Il Santorale Francescano
La Parola di Dio è faccenda “da compagnia”. In compagnia della Chiesa, che ce l’ha trasmessa. In compagnia di tanti cristiani che, anche a proprio rischio, la leggono, la meditano e cercano di viverla. In compagnia di tanti santi: come sant’Antonio di Padova, che ad essa ha dedicato tutto se stesso, e la sua lingua, o come san Francesco, che se l’è trovata impressa nella carne! Come santa Chiara, che ne ha fatto la regola della vita sua e delle sue sorelle a S. Damiano. Come tanti santi francescani, frati, suore, laici: conoscerli ce li rende compagni di strada, giorno per giorno, possibilità concreta per noi di una vita vissuta per Dio e i fratelli. In una santità che trascina con sé tutto il “peso” della nostra carne, della nostra storia, dei nostri sogni e delle nostre fatiche. Come le belle illustrazioni di Luca Salvagno ci mostrano…

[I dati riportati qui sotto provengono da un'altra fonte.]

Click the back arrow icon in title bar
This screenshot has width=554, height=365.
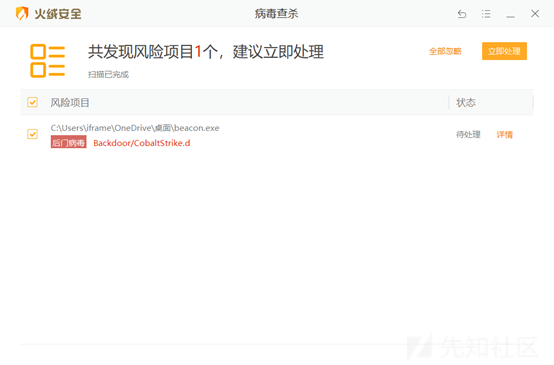coord(462,14)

Torello da Poppi, francescano secolare e eremita (1202- 1282), beato

Secondo l’antica “Vita” anonima, il beato Torello nacque a Poppi (AR) nel 1202 da genitori pii e devoti che lo educarono nel timor di Dio. In gioventù Torello passò anni nell’inquietudine. Verso i vent’anni però, quasi improvvisamente, egli decise di cambiar vita. Per questo motivo si recò dall’abate di San Fedele, monastero vallombrosano situato nella cittadina di Poppi, per confessarsi e per esternagli la sua volontà di ritirarsi come eremita ad Avellaneto, ad un miglio da Poppi. Qui, per circa sessant’anni, Torello condusse una austera vita di contemplazione. Molti miracoli in quel periodo si attribuirono a Torello, celebri sono quelli che riguardano i lupi. Quando Torello si sentì prossimo alla morte, egli tornò dall’abate di San Fedele per aiuto spirituale e per esternargli il desiderio di essere sepolto nella chiesa del monastero. Ritornato nel suo eremo, in compagnia del suo discepolo Pietro, il 16 marzo 1282, Torello, ormai ottantenne, morì. Alla sua morte, contese sorsero sia per il possesso della salma, che infine venne tumulata nell’abbazia di San Fedele. Sia per l’appartenenza del beato eremita all’ordine monastico vallombrosano o a quello mendicante dei francescani.